Work task:
In the data below, repeat the line containing "Task: Click the magnifying glass search icon" and every following line exactly, up to and including the last line. Exclude pictures.

*** Data records ***

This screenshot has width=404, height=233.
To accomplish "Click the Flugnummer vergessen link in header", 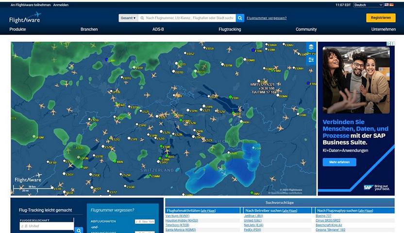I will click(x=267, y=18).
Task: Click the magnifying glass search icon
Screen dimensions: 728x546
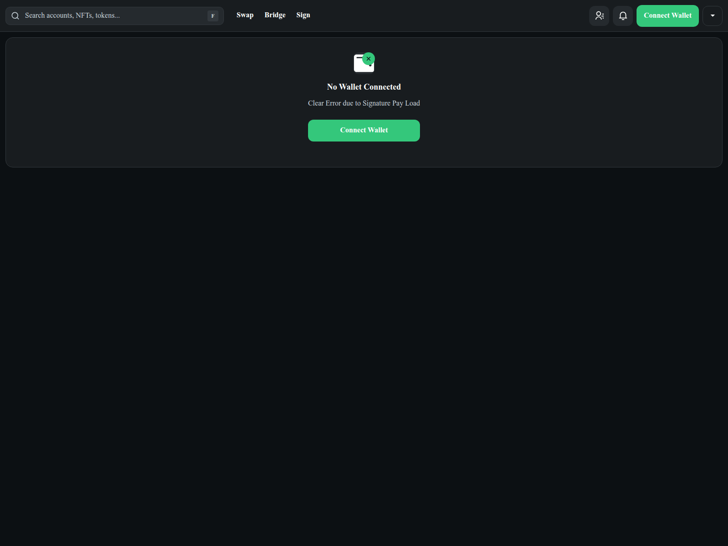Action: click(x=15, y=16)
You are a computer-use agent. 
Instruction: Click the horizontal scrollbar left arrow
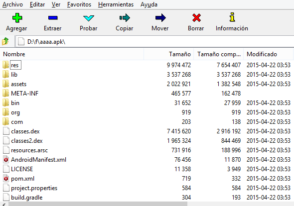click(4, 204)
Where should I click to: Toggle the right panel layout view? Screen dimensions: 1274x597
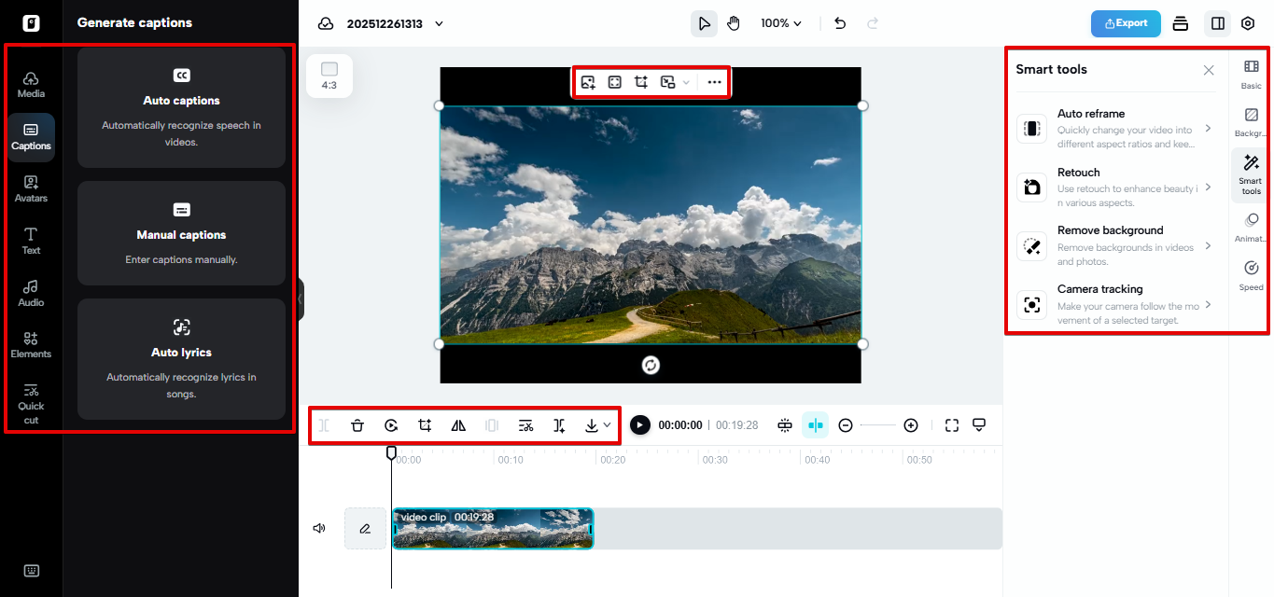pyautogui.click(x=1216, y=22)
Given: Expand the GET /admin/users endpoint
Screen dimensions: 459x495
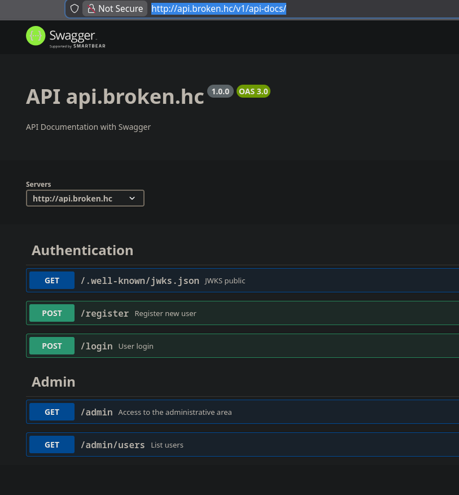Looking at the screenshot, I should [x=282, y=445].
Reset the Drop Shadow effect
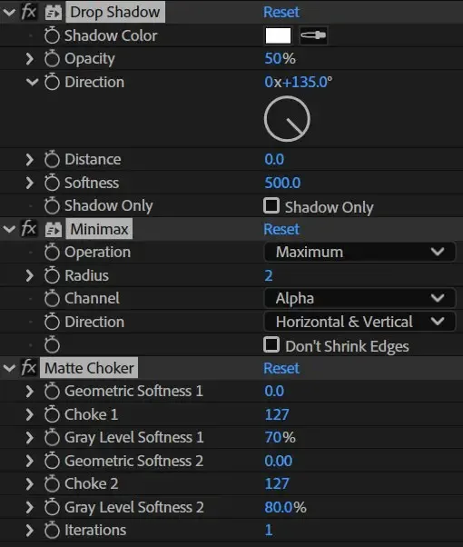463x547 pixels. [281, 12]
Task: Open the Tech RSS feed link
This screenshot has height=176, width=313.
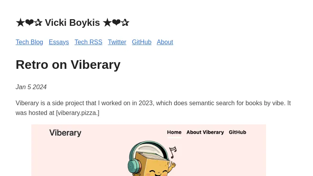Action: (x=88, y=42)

***

Solution to this problem:
Task: Click the magnifying glass search icon
Screen dimensions: 728x546
Action: click(x=15, y=16)
You are a computer-use agent. 
Instruction: Click the horizontal scrollbar left arrow
click(4, 204)
Where should I click to: Toggle the right panel layout view? Screen dimensions: 1274x597
pyautogui.click(x=1216, y=22)
Given: Expand the GET /admin/users endpoint
Screen dimensions: 459x495
Looking at the screenshot, I should [x=282, y=445].
Reset the Drop Shadow effect
463x547 pixels. [281, 12]
Task: Open the Tech RSS feed link
This screenshot has height=176, width=313.
Action: (x=88, y=42)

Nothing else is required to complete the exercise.